The input:
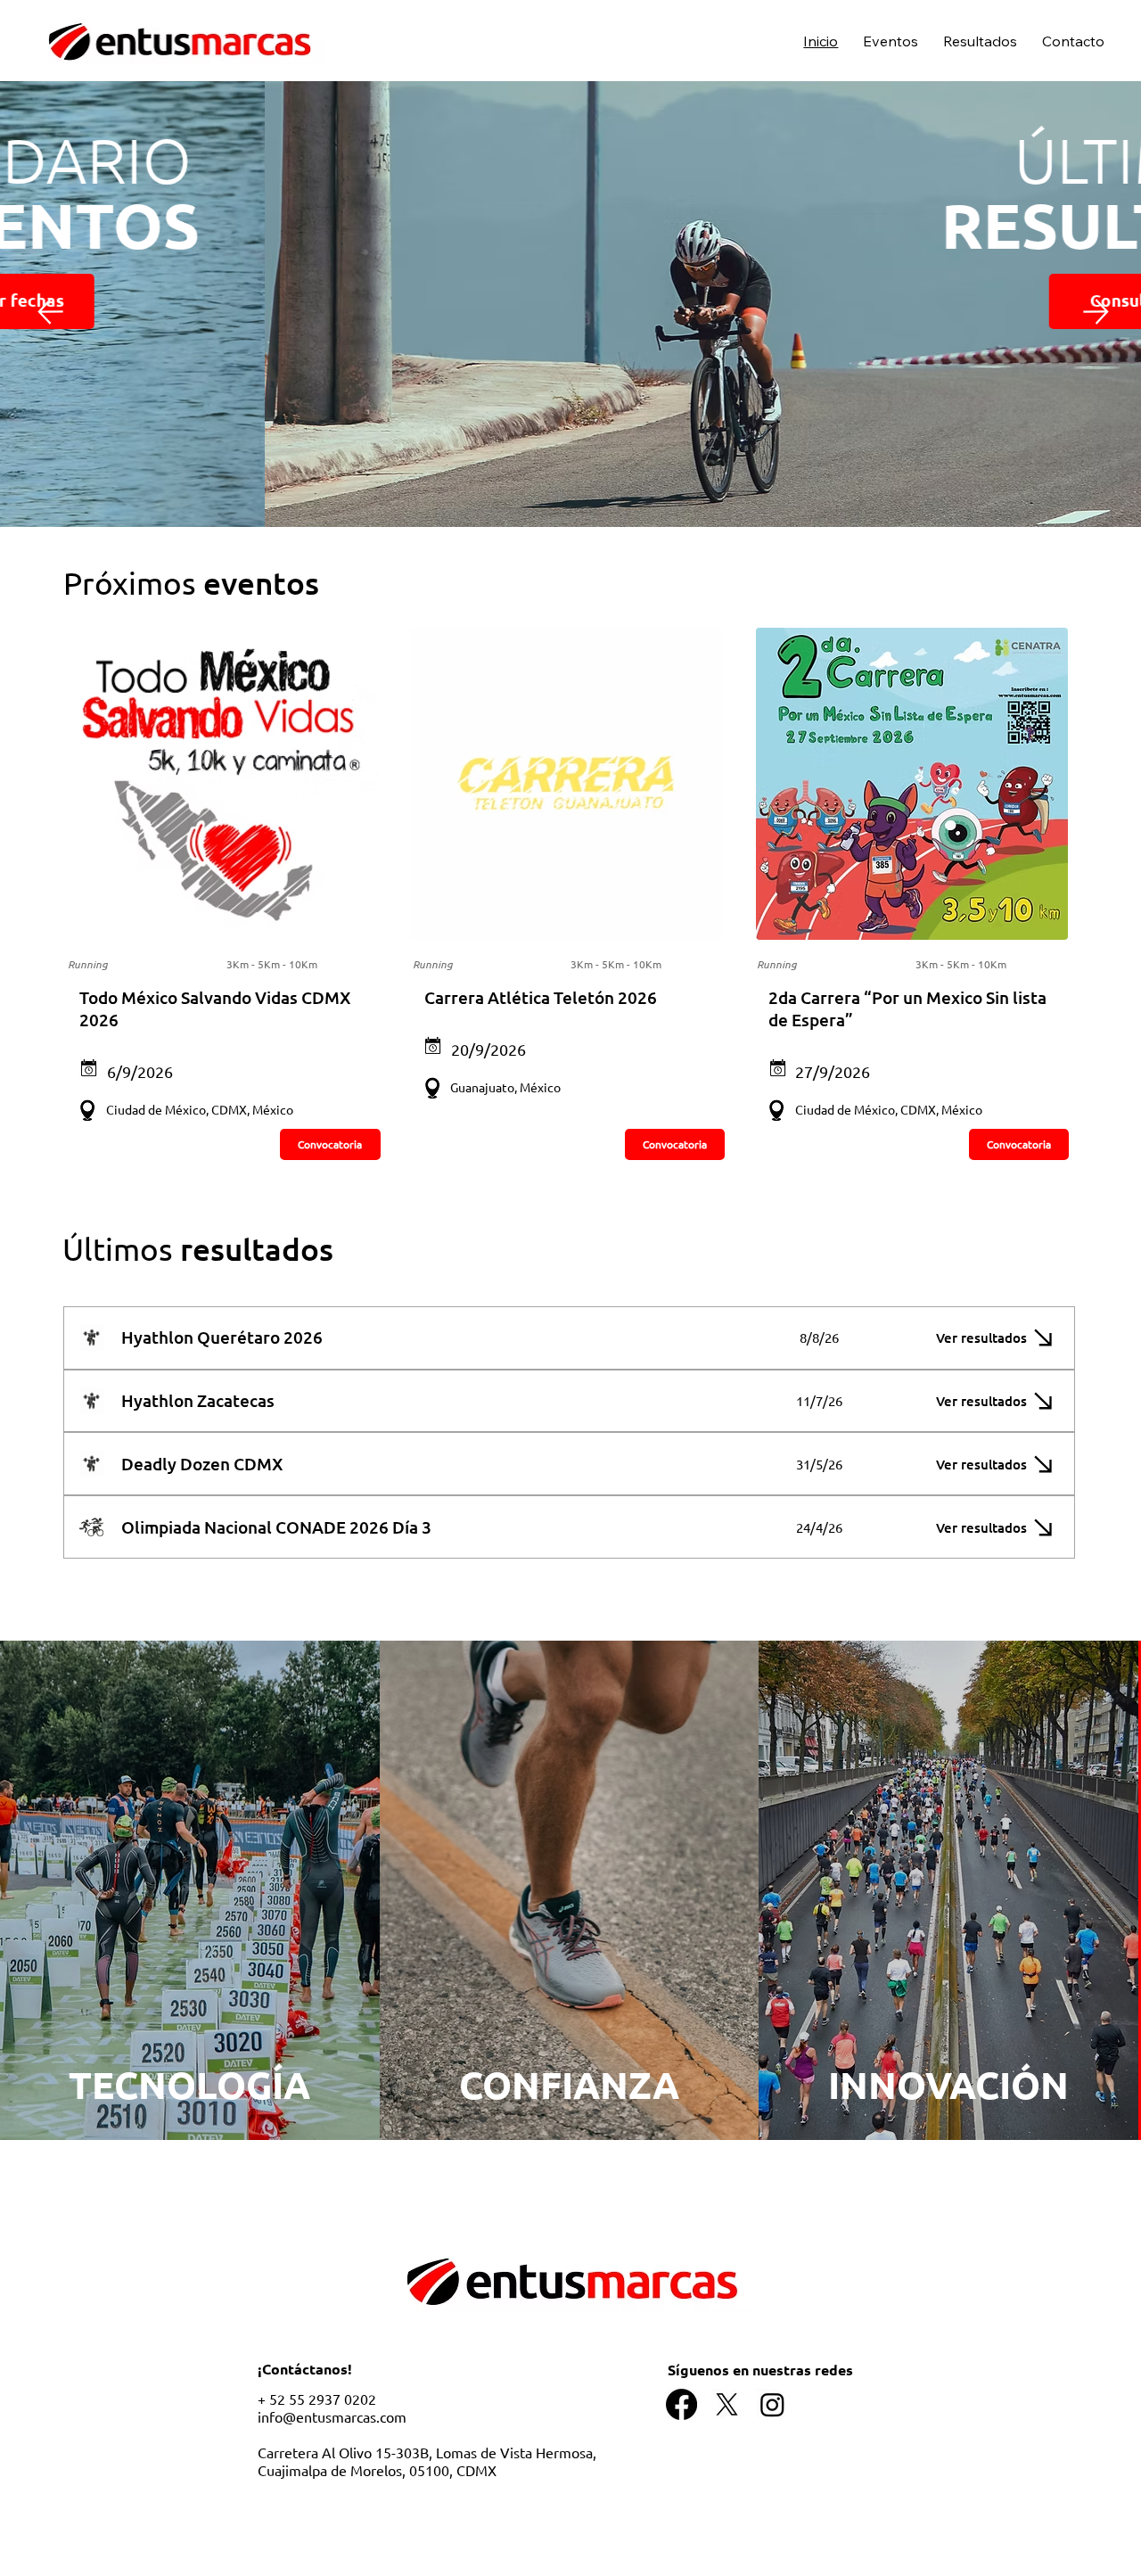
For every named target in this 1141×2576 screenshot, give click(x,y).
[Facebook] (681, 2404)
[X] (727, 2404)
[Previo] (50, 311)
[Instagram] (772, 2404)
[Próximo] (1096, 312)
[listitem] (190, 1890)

Your goal: Pictures should be skipped, and the records retyped word for word.

Solution for this exercise:
For every named target in this 1141×2576 screenshot, give click(x,y).
[Facebook] (681, 2404)
[X] (727, 2404)
[Previo] (50, 311)
[Instagram] (772, 2404)
[Próximo] (1096, 312)
[listitem] (190, 1890)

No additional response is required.